■ Exercise requirements
Quote the lines below from the one containing "The image size is (651, 223)." to the final line, both ends included; exclude the pictures.

──────── Dataset excerpts ────────

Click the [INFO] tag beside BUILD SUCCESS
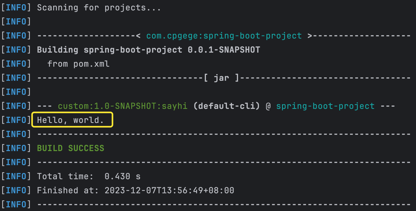This screenshot has width=416, height=211. [16, 148]
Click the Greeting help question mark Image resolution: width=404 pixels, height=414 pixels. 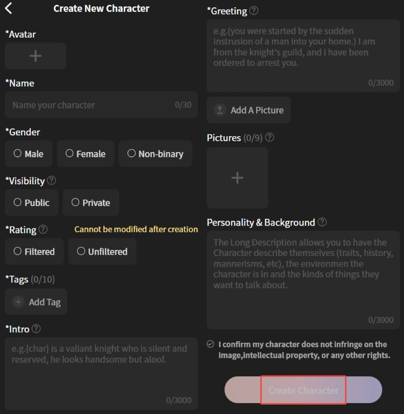pos(254,11)
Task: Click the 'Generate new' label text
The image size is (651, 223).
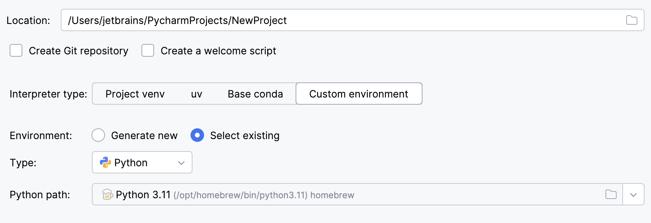Action: tap(144, 136)
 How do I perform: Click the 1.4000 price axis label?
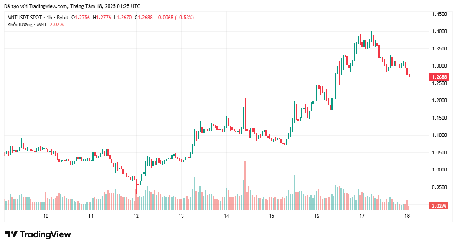click(439, 31)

────────

■ Solution to the exercise
The image size is (651, 223).
Action: tap(144, 136)
 How do I perform: Click the 1.4000 price axis label?
click(439, 31)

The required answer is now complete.